There are still a lot of questions about how the killer obtained his weapon, but that’s not stopping some people. They want gun control now.
A former police chief was among eight local St. Louis County mayors who called for tighter gun regulations Tuesday during a meeting with Democratic U.S. Senate candidate Trudy Busch Valentine.
“We have probably the most liberal gun laws in this state, in the country, and it’s scary that anybody can get a gun,” Florissant Mayor Tim Lowery, a former police chief, said Tuesday during the roundtable of mayors at a Llywelyn’s Pub in Webster Groves.
“We can certainly see the effects of that yesterday. It’s scary. We’re having a hard time protecting kids in our schools.”
The meeting, which included mayors of some of the county’s largest cities and chief economic drivers, came a day after a deadly school shooting at Central Visual and Performing Arts and Collegiate School of Medicine & Bioscience high schools, which share a south St.
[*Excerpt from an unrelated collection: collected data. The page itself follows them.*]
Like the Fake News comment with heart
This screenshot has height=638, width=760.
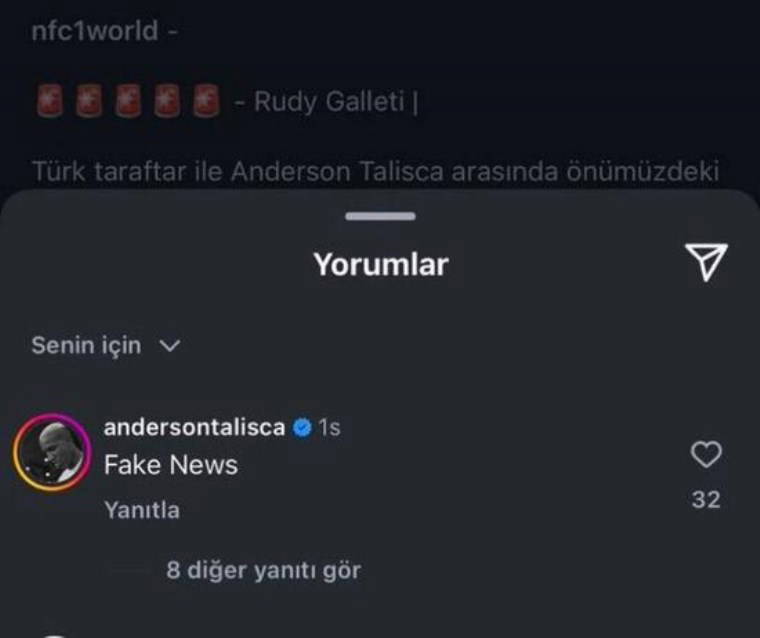[x=706, y=454]
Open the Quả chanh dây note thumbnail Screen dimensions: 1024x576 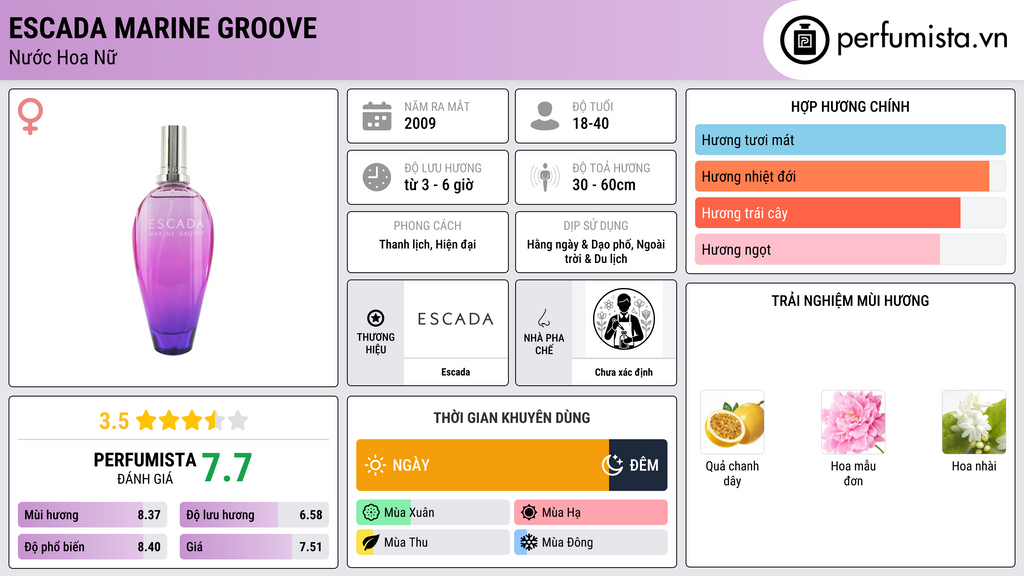pyautogui.click(x=732, y=422)
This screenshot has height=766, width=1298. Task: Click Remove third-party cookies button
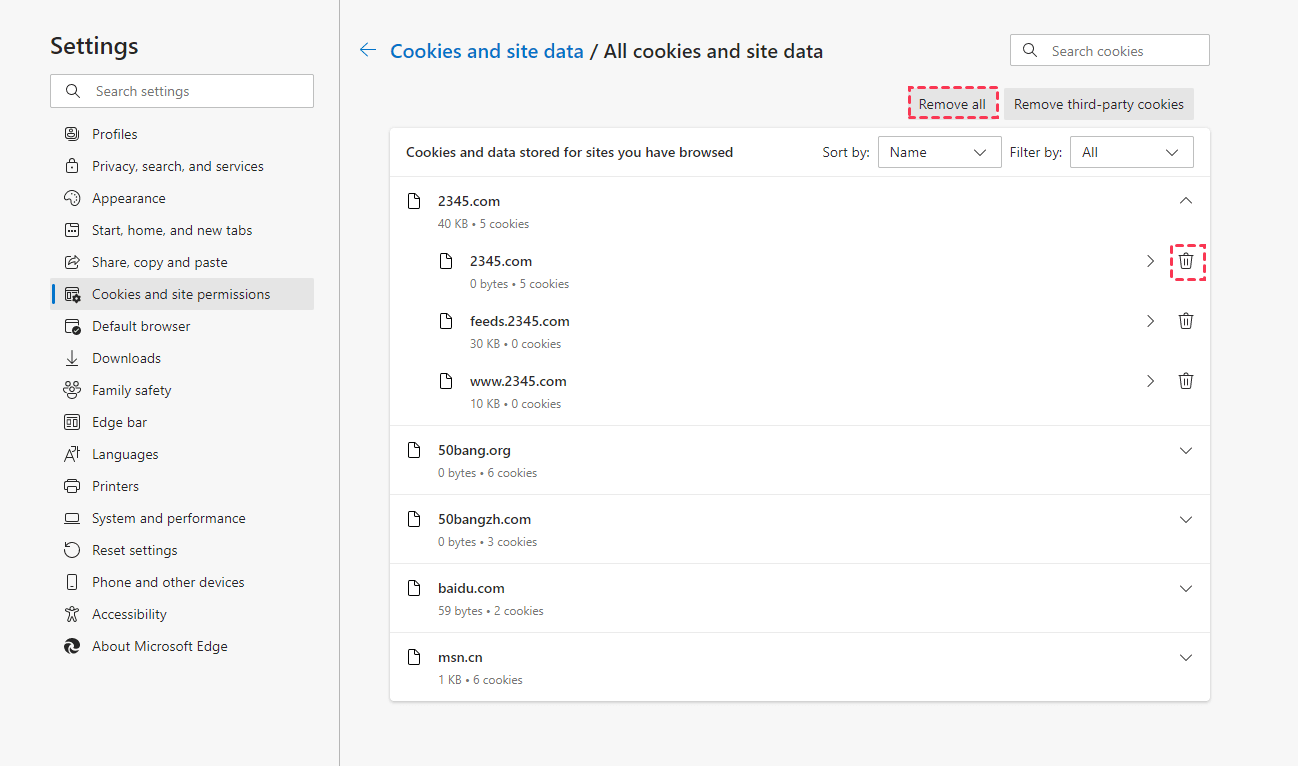[x=1098, y=104]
Louis campus, left three dead, including the shooter.
Look, I get the desire, and Missouri is known for being a very pro-gun state, especially in recent years.
However, let’s keep what happened earlier this week in perspective.
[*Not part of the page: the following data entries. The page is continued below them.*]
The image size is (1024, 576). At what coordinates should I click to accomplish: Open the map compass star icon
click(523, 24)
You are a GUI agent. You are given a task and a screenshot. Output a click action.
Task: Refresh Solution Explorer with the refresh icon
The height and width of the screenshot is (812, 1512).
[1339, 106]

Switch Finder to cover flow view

Yes, it was an awful shooting and a tragedy that claimed two innocent lives–I refuse to lump the killer in with the victims when talking about those killed–but there’s little reason to believe gun control would have done anything.
As noted on Thursday, the killer’s parents had the gun in question removed from the home, but he got it again anyway. He was determined to have that firearm, so just how would Missouri suddenly emulating Illinois prevent this tragedy?
Especially since Illinois’s gun laws didn’t stop Highland Park from happening, nor did New York’s prevent Buffalo.
Right now, there are too many questions left unanswered to even begin to have a meaningful debate on the subject of gun control, mass shootings, what happened in St. Louis, or much of anything else.
Yet it’s unlikely we’ll suddenly find some area where a law is actually needed that would absolutely prevent another mass shooting from happening.
Especially since this really doesn’t rise to the level of “mass shooting.”
That’s a good thing.
So these mayors can call for whatever they want. They also get a single for state and federal legislators they can use to support candidates they agree with, same as everyone else. They’re free to use it however they see fit.
What they don’t have, though, is the power to decide laws for the rest of the state or nation, and if they’re going off half-cocked like this, that’s definitely for the best.